Create user with AD integration thru API

[ps469x]

I was looking into creating users thru the API, http://myhost/nagiosxi/help/api-system- ... p#add-user, however, by default you have to specify a password. Is it possible to create a user who can log in with the AD credentials? The AD integration is ready and complete. I can create a user by hand and specify the AD that is used. I don't see that option thru the API though.

Thanks

[tacolover101]

i don't think this is currently possible, but it makes for a great feature request.

[mcapra]

This does not exist currently, but may in the future in our quest to have the API do "all the things".

You could almost certainly write a custom API endpoint to do that, though the work would be non-trivial. See the "Help" section of Nagios XI for more information about custom API endpoints.

[ps469x]

I was able to reverse engineer the call that the browser makes. To summarize:

I'm hitting the login.php page with a HTTP GET first. From there I collect the nsp and nagiosxi cookie. I then submit a HTTP POST request with the following payload:
nsp=<previouslyCollectedNspString>&page=auth&debug=&pageopt=login&username=nagiosadmin&password=<ourAdminPassword>&loginButton=
Note that you'll have to set the cookie as an http header.
Successful authentication will give me a 302 HTTP code.

I'll then do an HTTP POST to /nagiosxi/admin/users.php?users&edit=1 with the following payload (cookie still needs to be provided):
update=1&nsp=<previouslyCollectedNspString>&users=1&user_id%5B%5D=&username=pew&password1=TQKiGL&password2=TQKiGL&forcepasswordchange=on&sendemail=on&name=pew&email=pew%40pew&add_contact=on&enable_notifications=on&enabled=on&language=en_US&defaultDateFormat=1&defaultNumberFormat=2&auth_type=ad&ad_server=58ee4f504571d&ad_username=asdf&dn=&level=1&updateButton=Add+User

this will create the user "pew" and connects it to the AD user "asdf" on our previously defined AD server "58ee4f504571d". I found the AD server by looking at the HTML code. Is there an easier way to get this value?

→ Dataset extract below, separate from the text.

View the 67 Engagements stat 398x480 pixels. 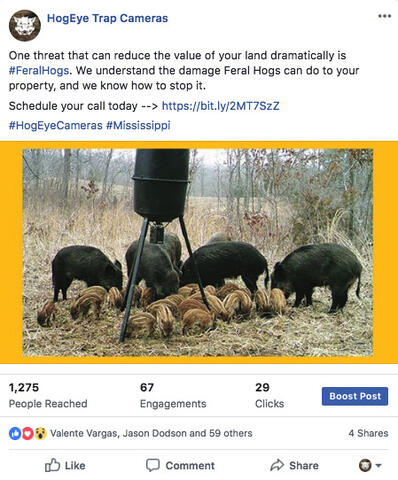[173, 395]
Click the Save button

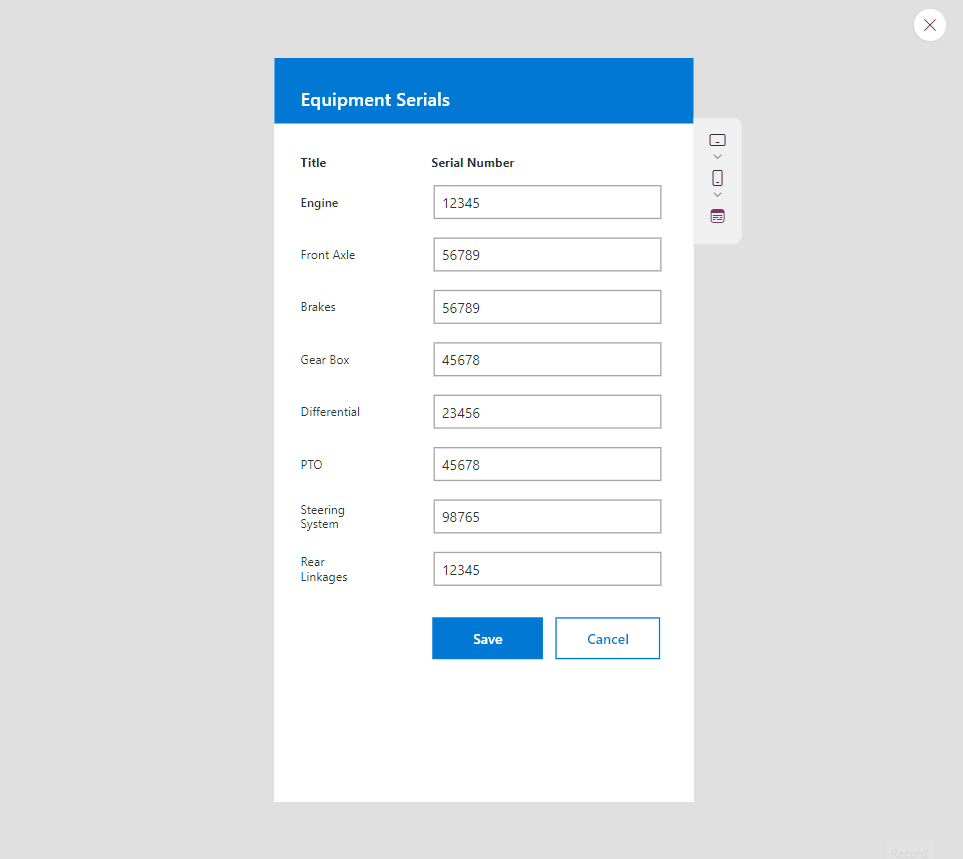pos(487,638)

I do agree that this would be a great feature request. Instead of going thru the whole authentication flow and doing it this "hack", it would be nice to just specify it thru the API.
Thanks

[mcapra]

This will create the user "pew" and connects it to the AD user "asdf" on our previously defined AD server "58ee4f504571d". I found the AD server by looking at the HTML code. Is there an easier way to get this value?

The value is stored in the nagiosxi.xi_options table where name='ldap_ad_integration_component_servers'. It's base64 encoded, so you decode that to get the serialized PHP which represents something like this:

Code: Select all

(
    [0] => Array
        (
            [id] => 58c08a28ea367
            [enabled] => 1
            [conn_method] => ad
            [ad_account_suffix] => @DOMAIN.local
            [ad_domain_controllers] => 192.168.67.99
            [base_dn] => DC=DOMAIN,DC=local
            [security_level] => none
            [ldap_port] => 
            [ldap_host] => 
        )

)

You could definitely create a custom API endpoint by engineering that POST request a bit.